Dependent Types

Pattern matching in languages with dependent types must be able to retain consistency between dependencies within different terms in a pattern. As these dependencies introduce information that is only useful at compile-time, we should also figure out how to eliminate any runtime agnostic computations in order to improve program efficiency.

In his PhD thesis Towards a practical programming language based on dependent type theory, Norell defines Agda, a dependently typed functional programming language that can perform pattern matching over inductive families. They aim to reduce the computation needed to match at runtime by marking deducible patterns as inaccessible. Tejiščák argues that inaccessibility is insufficient to reduce dependent types’ overhead to acceptable levels. They define a dependently typed calculus with pattern matching alongside an algorithm for inferring erasure, the property for a term to be unnecessary at run-time. Their evaluation shows how using erasure makes both the compiler and the resulting program run faster. Through an example, in this essay I show how their respective pattern matching algorithms reduce runtime overhead.

Dependent pattern matching

In a dependently typed calculus, we can form types from terms. Take the following Agda data type for vectors and their corresponding append function with all indices made explicit:

data Vec (A : Set) : (n : ℕ) → Set where
  []   : Vec A zero
  cons : (n : ℕ) → (x : A) → (xs : Vec A n) → Vec A (suc n)

app : {A : Set} \rightarrow (m n : ℕ) → Vec A m → Vec A n → Vec A (m + n) 
app m  n []            ys = ys
app m' n (cons m x xs) ys = cons (m + n) x (app m n xs ys)

We have made the Vec’s length indices m and n explicit. When matching on the first pattern, the value of m can be deduced from the first vector []. This first pattern could therefore be written as zero n [] ys without loss of generality. Thus, we can see that when pattern matching on dependent types, patterns can be iteratively refined as we glean more information from the dependencies.

We can similarly resolve the second pattern. Matching on the first vector tells us that the first argument must be suc m, by the definition of cons. If we had instead done the pattern matching based on the first argument suc m, then we would have been able to deduce that the first vector’s length index would have been m. This shows how dependent pattern matching can be non-linear since depending on the order in which we match the patterns we information in a different order.
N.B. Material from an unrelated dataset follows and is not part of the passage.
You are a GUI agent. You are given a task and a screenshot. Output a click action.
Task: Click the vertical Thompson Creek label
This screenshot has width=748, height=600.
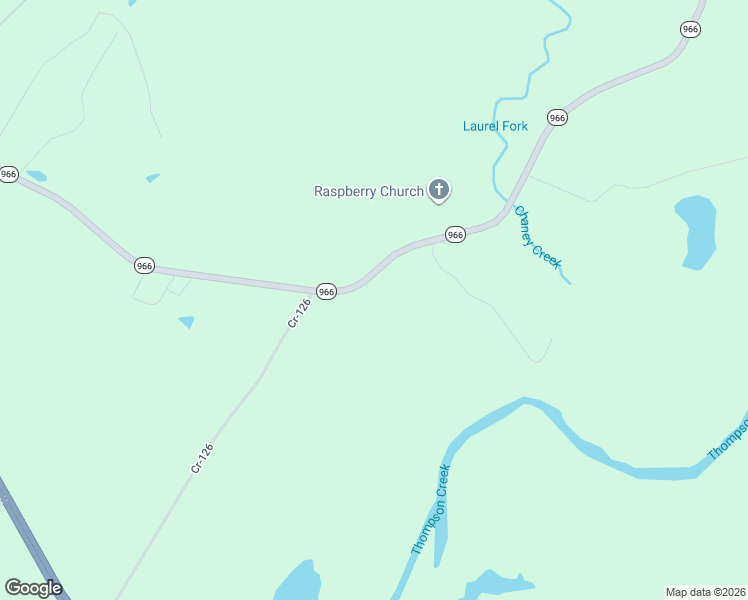[431, 509]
The non-linearity can be traced to the fact that we could have multiple instances of the same term (i.e. m) on the left-hand side of the pattern. Using the same algorithms as we would for a standard functional language would therefore not work as these can only have a single instance of each variable in a pattern’s left-hand side.

Inaccessible Patterns

Norell introduces the notion of inaccessible patterns, i.e. those that arise from the instantiation of indices, like zero and suc m above. Inaccessible patterns only provide information useful for compile-time type checking and so they can be ignored at runtime. Moreover, we note that repeated pattern variables only arise within these inaccessible patterns. Thus, we have a well-formed linear pattern if we only focus on the accessible patterns. We augment the definition of app to explicitly show the inaccessible patterns marked by a ‘.’ in Agda:

app : {A : Set} \rightarrow (m n : ℕ) → Vec A m → Vec A n → Vec A (m + n) 
app .zero    n []            ys             = ys
app .(suc m) n (cons m x xs) ys = cons (m + n) x (app m n xs ys)
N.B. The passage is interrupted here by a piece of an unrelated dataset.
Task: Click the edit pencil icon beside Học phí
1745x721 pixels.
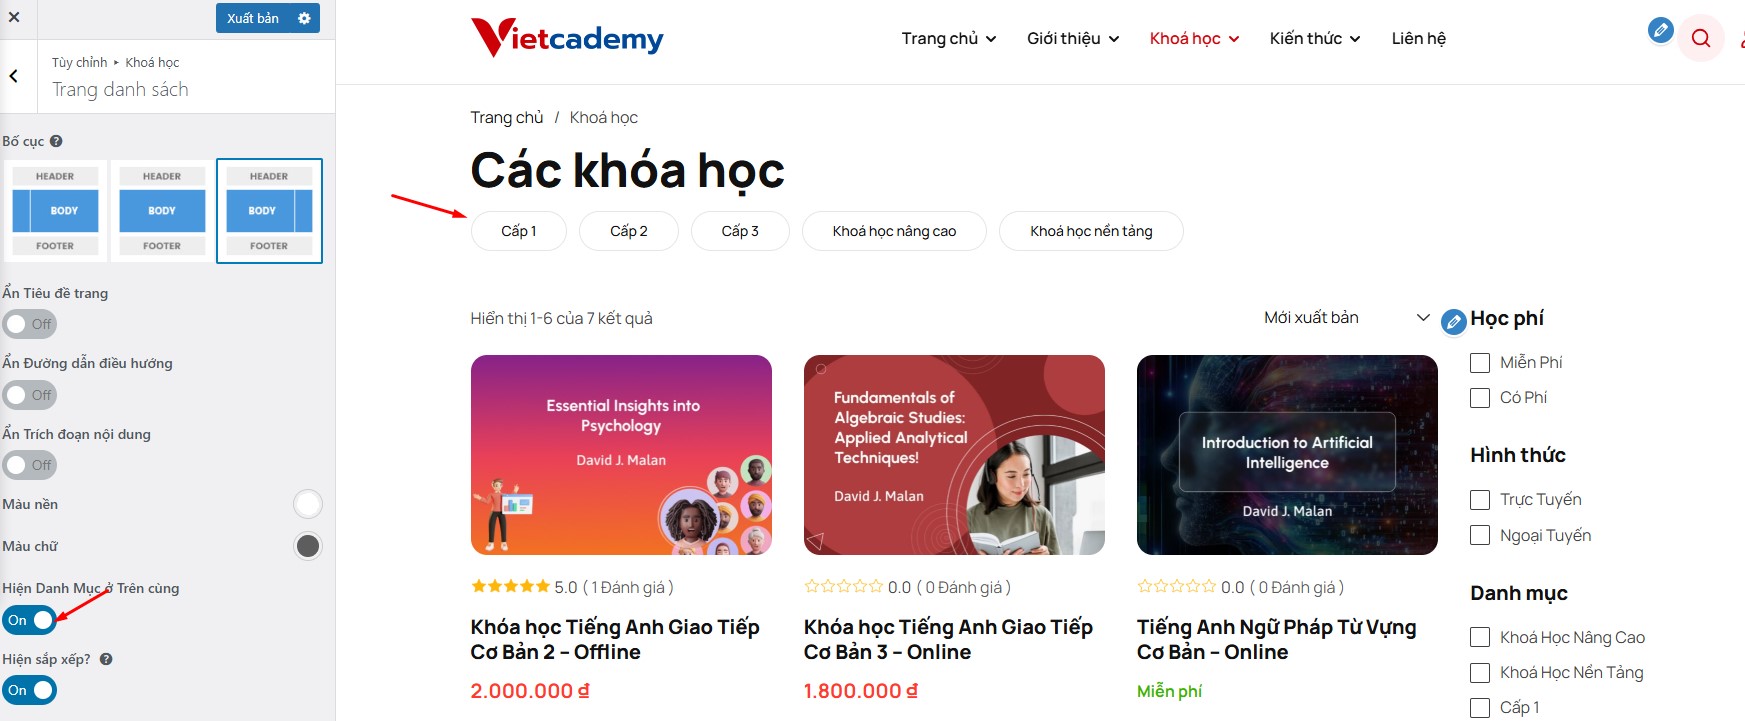Action: point(1454,322)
The pattern matching algorithm

A dependent pattern matching algorithm needs to ensure that all patterns are well typed (i.e. that all patterns have the type specified in the function declaration), and to resolve all inaccessible patterns. Norell defines an algorithm that does just that. It takes a configuration of the form \(\langle \overline p, \sigma : \Delta \rightarrow \Gamma \rangle\) where \(\Gamma\) are the function’s argument types, \(\sigma\) is the mapping of pattern variables to terms and \(\overline p\) is the user-defined patterns matching those in \(\sigma\). The algorithm then iteratively refines this configuration until only variables are left in the pattern. To see how this is done we use the first clause of our running example, where \(\Gamma = (m\ n : \mathbb N) (x s : \textsf{Vec}\ A \ m) (y s : \textsf{Vec}\ A \ n)\):

\[\langle m \ n \ [] \ y s,\ m; n; x s; y s :\Gamma \rightarrow \Gamma \rangle\]
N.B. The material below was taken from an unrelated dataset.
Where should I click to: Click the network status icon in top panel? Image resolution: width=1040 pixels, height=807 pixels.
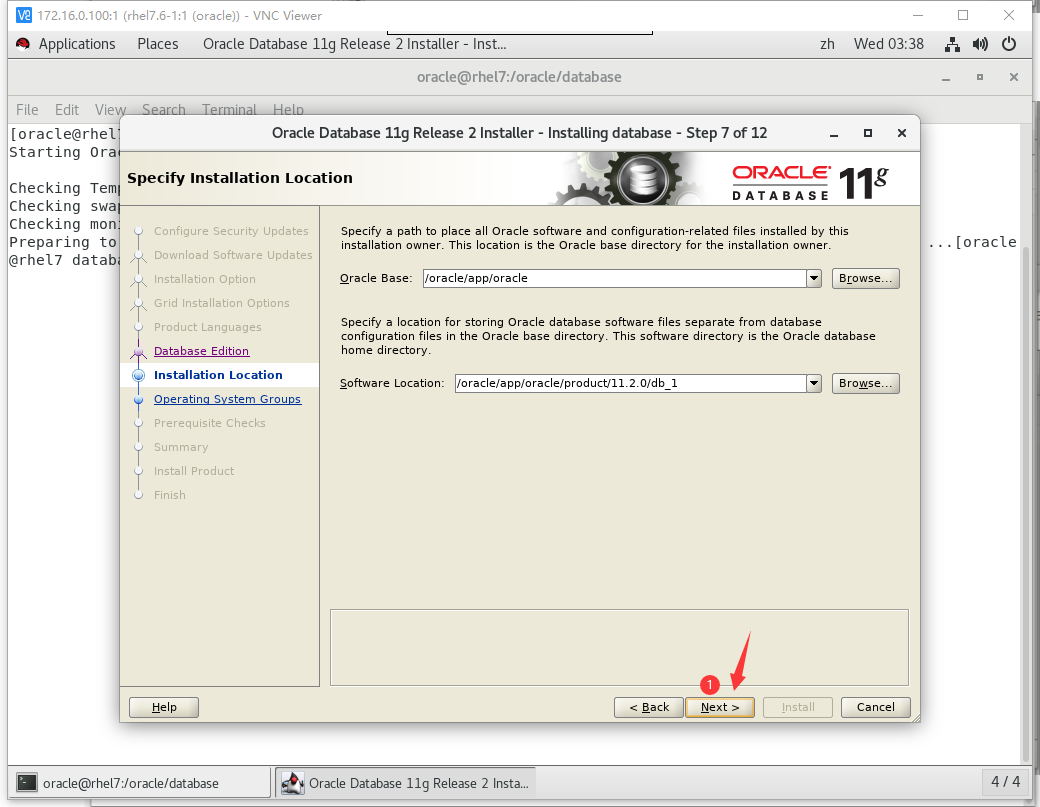click(x=952, y=44)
To refine this configuration, we identify a constructor pattern to ensure that it can legally be used to instantiate a variable of the corresponding type. In this case we have no choice but to check \([]\) which should have the type in our context \(\Gamma\) as \((x s : \textsf{Vec}\ A \ m)\). The output of this \(\textrm{Shift}\) operation is a new mapping that instantiates the variable alongside the necessary substitutions so that it maintains its well-typedness. This, is where we can further instantiate our dependencies, producing the inaccessible patterns. For our clause above \(\textrm{Shift}\) requires the following:

\[\begin{align} xs: \textsf{Vec}\ A \ m &\quad \quad \quad \textsf{Vec}_A : \mathbb N \rightarrow \textsf{Set} \quad \quad \quad []_A : \textsf{Vec}\ A\ \textsf{zero}\\ &\textrm{UNIFY}(m = \textsf{zero}: \mathbb N) \Rightarrow [m = .\textsf{zero}] \\ &\delta = [m :=\ .\textsf{zero}]; n; [x s := []]; y s\\ \textrm{SPLIT}(\overline p_1;&[]; \overline p_2, \Gamma) \Rightarrow \delta : (n: \mathbb N)(ys: \textsf{Vec}\ A \ n) \rightarrow \Gamma \end{align}\]

This new pattern mapping \(delta\) is then matched against our pattern and we see that it indeed matches with \(m \ n \ [] \ y s\) albeit with the substitution \(m := .\textsf{zero}\). Here we see that we have identified \(m\) as an inaccessible pattern. The resulting configuration is:

\[\langle m \ n \ x s \ y s,\ .\textsf{zero}; n; []; y s : (n: \mathbb N)(y s: \textsf{Vec}\ A \ n) \rightarrow \Gamma \rangle\]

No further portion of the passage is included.